DOCUMENT SEGMENT>
<<<<

At this time of year, it’s common to see pictures of the Christmas story or to hear someone retell the story: Jesus in a manger, wise men visiting with gifts, angels and shepherds, etc. But all of these depictions are based on two quite different accounts of Jesus’ birth: one in the Gospel of Matthew and the other in the Gospel of Luke. The two accounts are not only different, but contradictory.

The popular retelling of the Christmas story usually involves a conflation (or mix-up) and harmonization (blurring of differences and contradictions) of elements from these two different stories.

But let’s examine each of them, to seek to understand the distinct stories they each tell:

Story One: Luke

The Gospel of Luke tells the story of how Joseph and Mary travel from their hometown in Nazareth in Galilee, to Bethlehem for the birth of Jesus. Luke situates Joseph and Mary’s home in Nazareth. Before the birth of Jesus (Luke 2.3-4), Joseph, Jesus’ legal father, has to travel from his “own town” (2.39) of Nazareth in Galilee, to his “own [ancestral] town” (2.3-4) Bethlehem in Judea. Why do Joseph and Mary have to travel to Bethlehem so close to the time of birth of Jesus? Luke’s answer is that Joseph and Mary had to travel there due to the census of Quirinius, the governor of Syria:

“In those days a decree went out from Emperor Augustus that all the world should be registered. This was the first registration and was taken while Quirinius was governor of Syria. All went to their own towns to be registered. Joseph also went from the town of Nazareth in Galilee to Judea, to the city of David called Bethlehem, because he was descended from the house and family of David” (Luke 2.1-4)

>>>>

MATERIAL>

<<<<

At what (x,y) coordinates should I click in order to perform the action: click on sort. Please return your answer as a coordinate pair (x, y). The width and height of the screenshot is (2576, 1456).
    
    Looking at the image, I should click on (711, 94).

>>>>

DIRECTIVE A> In the article on the two accounts of Jesus' birth, reproduce the part that opens with the words containing "The popular retelling" and closes with "two different stories.", swapping "harmonization" for "reconciliation".
DIRECTIVE B> According to the article on the two accounts of Jesus' birth, who was governor of Syria when the first registration was taken?
DIRECTIVE C> Continue the article on the two accounts of Jesus' birth from the point where it stops.

ANSWER A>
The popular retelling of the Christmas story usually involves a conflation (or mix-up) and reconciliation (blurring of differences and contradictions) of elements from these two different stories.

ANSWER B> Quirinius

ANSWER C>
The idea that Joseph would have had to have traveled to Bethlehem, because it was the town of his ancestors, is most probably a complete fiction. It is fabricated on the basis of the belief that the Messiah/Christ must be a descendant of David.

Then, according to Luke, after Joseph and Mary had travelled to Bethlehem, Jesus was born in Bethlehem:

“While they were there [in Bethlehem], the time came for her to deliver her child. And she gave birth to her firstborn son …” (Luke 2.6-7)

Luke then describes the circumcision of Jesus, and the purification of Mary (from the legal so-called ‘impurities’ of childbirth). Circumcision was carried out on the eighth day after birth (Lev 12.3), and the mother was considered ceremonially unclean for the 7 days following childbirth, and 33 days following the circumcision (Lev 12.2, 4). After this 40-day period, the mother had to provide a sheep as a sacrifice to restore her purity. This sacrifice could be changed to two turtledoves or pigeons if she were too poor to afford a sheep (Lev 12.6-8). As Luke 2.24 shows, Mary offered two turtledoves or pigeons:

“After eight days had passed, it was time to circumcise the child; and he was called Jesus, the name given by the angel before he was conceived in the womb. When the time came for their purification according to the law of Moses, they brought him up to Jerusalem to present him to the Lord (as it is written in the law of the Lord, “Every firstborn male shall be designated as holy to the Lord”), and they offered a sacrifice according to what is stated in the law of the Lord, “a pair of turtledoves or two young pigeons.”” (Luke 2.21-24)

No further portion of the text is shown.